Coal industry experts and safety advocates say that putting Blankenship on trial — and perhaps convicting him — is a long-overdue step toward creating that kind of fear among those who run Appalachia’s coal industry.
“Of course, one indictment will change nothing unless criminal charges are regularly brought against corporate managers every time evidence exists that they have placed miners lives at serious risk or miners are killed or maimed,” said Pat McGinley, a West Virginia University law professor who served on McAteer’s independent investigation team. “Whether Don Blankenship is convicted or acquitted, if mine managers know that if they put profits and production above safety they will face indictment and jail time, a new day will dawn in the Appalachian coalfields because miner deaths and injuries will surely decline.”
To get this far, prosecutors have had to move slowly and methodically to gather evidence and amass a list of witnesses who are expected to testify against Blankenship.
So far, four men have gone to jail in Upper Big Branch-related cases: A low-level miner who faked safety examinations; a security chief who tried to destroy evidence and obstruct the probe; one of Upper Big Branch’s mine superintendents; and a longtime Massey mine manager.
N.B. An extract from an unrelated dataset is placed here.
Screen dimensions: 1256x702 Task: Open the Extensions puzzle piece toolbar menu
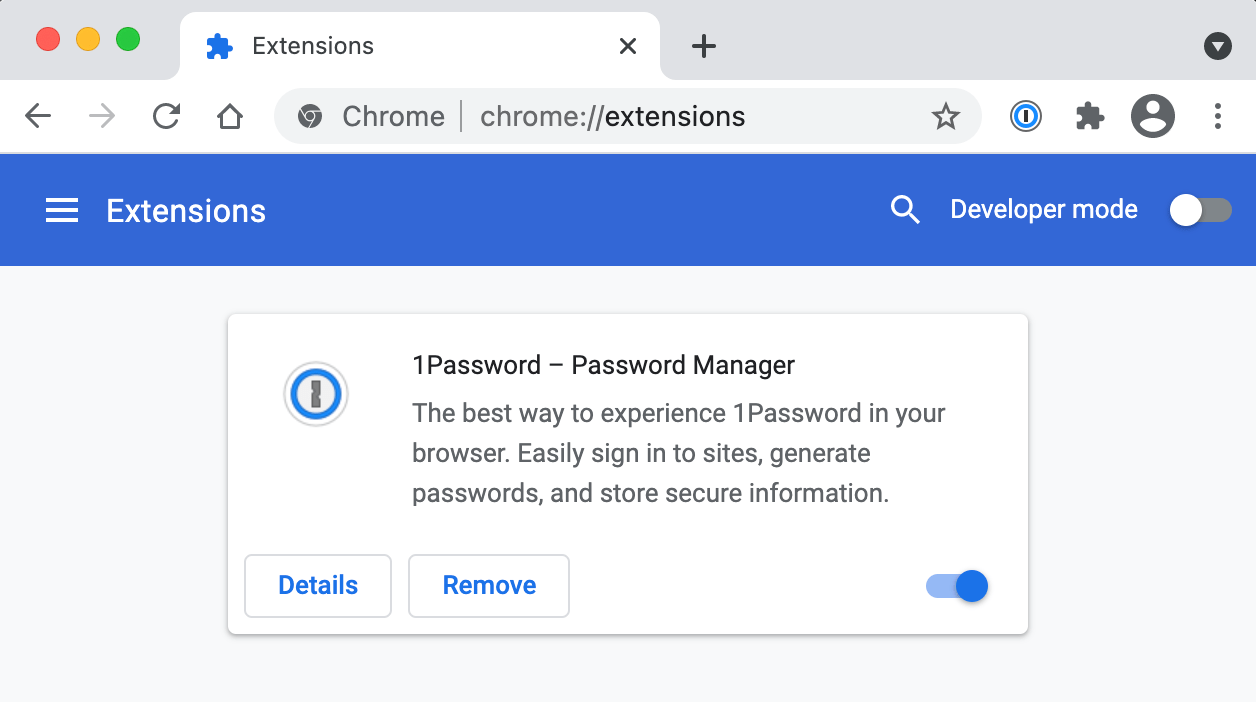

Investigators have examined millions of pages of documents, and court records indicate they’ve given immunity to nearly two dozen individuals in exchange for testimony against Blankenship.
Blankenship has pleaded not guilty, and has repeatedly said the Upper Big Branch explosion was a natural disaster, and that he worked hard to improve Massey’s safety performance. His defense has provided a glimpse of why high-level executives are so rarely prosecuted. His lawyers have filed dozens of pre-trial motions to have the case thrown out, get key evidence ruled inadmissible, or have every single judge in West Virginia disqualified from presiding. The lawyers have so far lost those motions, but court records in a separate case — where Blankenship sought to force Alpha to pay his legal bills — showed the defense had cost $5.8 million through April 1.
His tenure with the company was marked by bitter disputes with the United Mine Workers union, a series of workplace and environmental disasters, and controversial political involvement — he spent millions of dollars to unseat a pro-labor West Virginia Supreme Court justice — that increasingly drew negative national attention for Massey. He retired less than a year after the Upper Big Branch Mine Disaster, as Massey was working out the details of Alpha’s buyout.
If convicted of all three charges, Blankenship, who turned 65 in March, faces a statutory maximum of 30 years in prison.
"We are tired of waiting for justice, but we firmly believe that it will eventually come," said Dr. Judy Jones Peterson, whose brother, Dean Jones, died in the explosion.